Não são todos que possuem a coragem de assumir, até mesmo hoje em dia, cuja sociedade está mais tolerante, imagine 50 ou 100 anos atrás. Exercendo a empatia,  se você leitor colocar-se no lugar desta criança com o peso da sociedade hipócrita sanguinária nas costas, encurralado em um quarto escuro de sua mente, se julgando, se condenando, se sentindo culpado e causador de uma decepção ao pai.  Sem saída alguma na sociedade e até mesmo na sua própria casa nos braços de sua família, aparece uma porta que o poderia salvar de todo este inferno, estou falando do seminário para a formação de padre.

 

Uma ilha fora do mundo, protegida, abençoada, onde se tem paz, segurança, se fala de Deus, se pratica a bondade. Sexo lá não existe. Desta forma ele sairia ainda com a família se orgulhando de ter um filho na formação de um padre.

 

No particular, tenho dois amigos.
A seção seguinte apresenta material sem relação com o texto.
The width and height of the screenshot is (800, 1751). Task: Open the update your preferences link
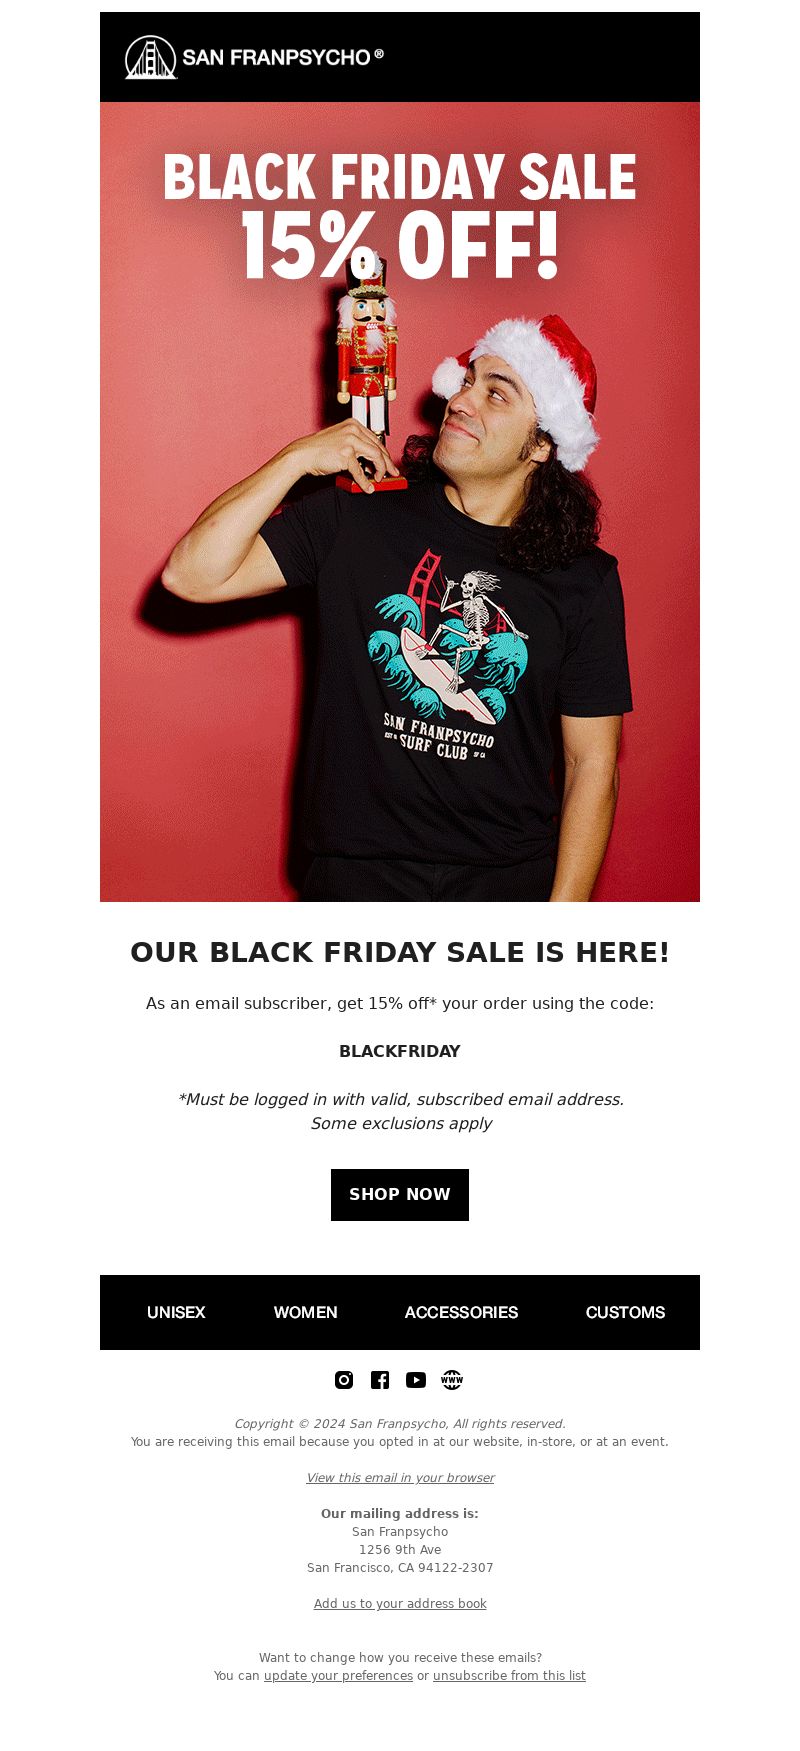338,1676
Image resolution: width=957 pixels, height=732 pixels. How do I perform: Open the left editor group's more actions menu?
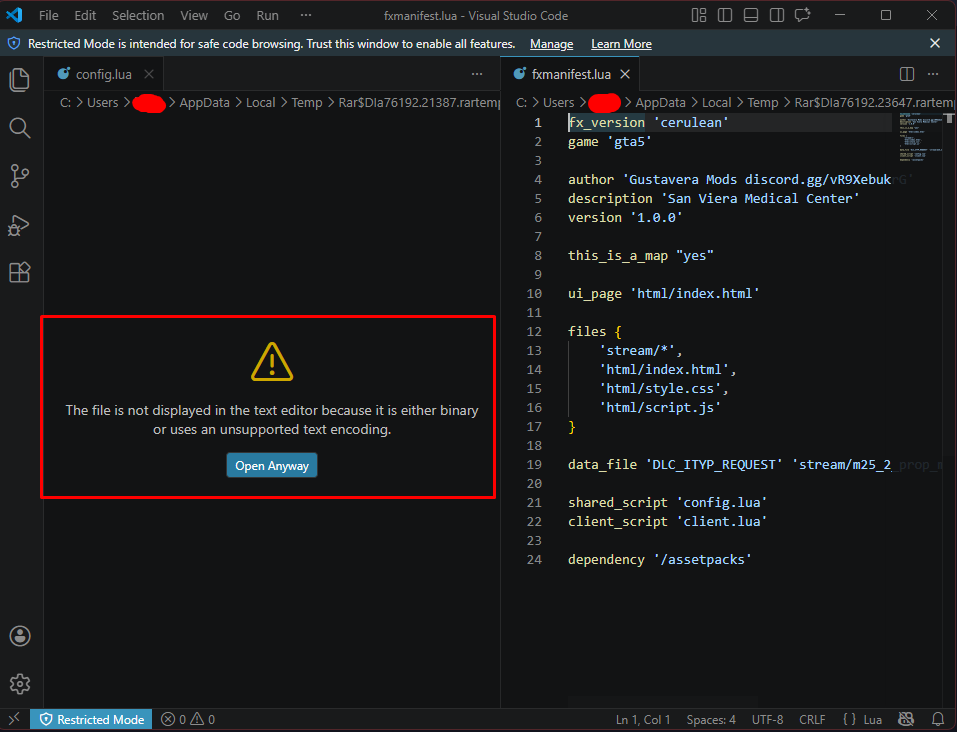click(477, 74)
Um homem homossexual que seguiu este caminho, o seminário, procurando este abrigo exatamente pelos motivos descritos acima, mas por acabar se envolvendo com um padre, segundo ele, pediram para que se afastasse de lá. Também uma amiga, que foi estuprada aos 10 e depois aos 14 anos, e procurou o convento para fugir deste mundo, que também depois de um tempo optou por encarar a terra.

 

Alguns dos exilados no celibato acabam por seguir a profissão, mas depois de se tornar adulto  e com nome respeitado, se permitem aos prazeres da carne. Acho natural no ser humano a busca do sexo e com ele o amor mais puro e lindo, ou seja, a união entre duas criaturas na vida. Mas até então em uma relação com pessoas adultas,pois com crianças é um crime dos mais sujos, horrendo, uma doença, é como um vampiro que para seu prazer sulga o sangue e mata a criança na sua inocência.

 

Aqueles que estão em outro extremo do sexo e o abominam devido aos traumas, acabam por definir o rumo de sua vida para fugir, se distanciar, encontrando prazer do ponto negro do círculo da vida.  

 

Não imagino qual a porcentagem dessas crianças vítimas na sociedade que depois procuram o celibato, e ao se tornarem adultos, vestem a batina e revidam o que sofreram com crianças indefesas de abrigos de menores, ou nos seminários.

 

Acredito que a maioria vá ao seminário por missão e dom, se eximindo do corpo e focando na alma.

 

Embora frequente outras religiões com muito prazer e respeito,  sinto que a igreja católica é minha casa, pois nasci nela e os padres são pais ao pé da palavra. Vejo os padres com muito respeito imaginando neles uma vida dedicada a fazer o bem à humanidade. Mas se eles fazem algum mal no seu particular,  pelo menos eu fiz minha parte seguindo na minha inocência ao ver um homem de batina, e quero continuar assim.

 

ROSÁRIO CASALENUOVO JÚNIOR é presidente da Associação Brasileira de Ortodontia em Mato Grosso (ABOR-MT).